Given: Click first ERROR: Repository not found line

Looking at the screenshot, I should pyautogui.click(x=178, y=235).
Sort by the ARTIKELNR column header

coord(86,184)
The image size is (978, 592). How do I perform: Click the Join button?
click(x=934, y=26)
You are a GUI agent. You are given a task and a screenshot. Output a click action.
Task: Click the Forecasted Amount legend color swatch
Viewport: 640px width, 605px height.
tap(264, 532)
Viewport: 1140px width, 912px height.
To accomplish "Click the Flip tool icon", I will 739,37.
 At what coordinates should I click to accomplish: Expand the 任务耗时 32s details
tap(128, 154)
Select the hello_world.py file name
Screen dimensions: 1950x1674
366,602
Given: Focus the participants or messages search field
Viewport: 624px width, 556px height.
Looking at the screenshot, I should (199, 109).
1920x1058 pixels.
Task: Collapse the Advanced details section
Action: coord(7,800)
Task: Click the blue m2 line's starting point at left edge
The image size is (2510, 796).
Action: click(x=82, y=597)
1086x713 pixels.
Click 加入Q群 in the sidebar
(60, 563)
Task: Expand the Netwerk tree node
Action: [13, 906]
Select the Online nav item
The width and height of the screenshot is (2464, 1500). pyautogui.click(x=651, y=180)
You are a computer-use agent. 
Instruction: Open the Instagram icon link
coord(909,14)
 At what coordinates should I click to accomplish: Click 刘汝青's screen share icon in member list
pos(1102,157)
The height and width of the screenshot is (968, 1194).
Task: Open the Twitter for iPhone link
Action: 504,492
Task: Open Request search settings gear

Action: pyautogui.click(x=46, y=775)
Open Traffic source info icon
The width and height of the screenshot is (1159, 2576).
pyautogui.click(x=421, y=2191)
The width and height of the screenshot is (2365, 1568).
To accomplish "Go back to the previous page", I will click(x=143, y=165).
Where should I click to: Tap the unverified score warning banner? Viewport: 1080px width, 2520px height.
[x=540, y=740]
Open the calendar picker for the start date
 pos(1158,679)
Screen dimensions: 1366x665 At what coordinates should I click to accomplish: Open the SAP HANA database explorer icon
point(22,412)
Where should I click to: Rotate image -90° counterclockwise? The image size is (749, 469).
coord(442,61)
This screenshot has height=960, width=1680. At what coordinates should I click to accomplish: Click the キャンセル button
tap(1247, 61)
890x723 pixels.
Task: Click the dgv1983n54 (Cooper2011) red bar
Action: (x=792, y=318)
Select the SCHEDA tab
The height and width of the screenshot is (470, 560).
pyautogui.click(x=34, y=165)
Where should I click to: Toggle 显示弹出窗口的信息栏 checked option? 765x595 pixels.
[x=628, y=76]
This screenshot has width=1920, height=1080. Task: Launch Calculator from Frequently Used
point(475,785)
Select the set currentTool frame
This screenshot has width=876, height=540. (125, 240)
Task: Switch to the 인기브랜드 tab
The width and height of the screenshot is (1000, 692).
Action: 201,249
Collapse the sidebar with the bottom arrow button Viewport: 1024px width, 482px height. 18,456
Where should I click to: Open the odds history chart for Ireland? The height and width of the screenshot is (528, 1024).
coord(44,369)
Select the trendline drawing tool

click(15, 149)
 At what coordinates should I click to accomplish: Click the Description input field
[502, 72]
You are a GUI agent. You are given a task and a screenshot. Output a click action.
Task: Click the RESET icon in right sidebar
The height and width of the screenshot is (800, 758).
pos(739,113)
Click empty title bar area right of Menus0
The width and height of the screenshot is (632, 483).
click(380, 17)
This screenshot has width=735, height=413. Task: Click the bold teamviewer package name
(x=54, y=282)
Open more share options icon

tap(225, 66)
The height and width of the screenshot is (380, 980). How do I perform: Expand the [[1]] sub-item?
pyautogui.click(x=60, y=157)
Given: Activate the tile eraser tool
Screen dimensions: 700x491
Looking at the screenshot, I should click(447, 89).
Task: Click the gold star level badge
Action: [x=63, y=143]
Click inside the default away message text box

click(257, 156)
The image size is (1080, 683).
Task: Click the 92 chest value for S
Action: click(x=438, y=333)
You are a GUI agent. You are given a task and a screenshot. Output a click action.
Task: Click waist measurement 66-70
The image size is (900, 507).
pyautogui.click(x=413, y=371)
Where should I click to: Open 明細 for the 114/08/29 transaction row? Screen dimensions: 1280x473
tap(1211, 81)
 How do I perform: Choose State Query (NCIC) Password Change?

- - -

» **Short problem**
Print the lines of the listing above, starting with the line that contains "Select the set currentTool frame" and stopping after the line that contains "Action: 201,249".

» **The result**
Select the set currentTool frame
This screenshot has width=876, height=540. (125, 240)
Task: Switch to the 인기브랜드 tab
The width and height of the screenshot is (1000, 692).
Action: 201,249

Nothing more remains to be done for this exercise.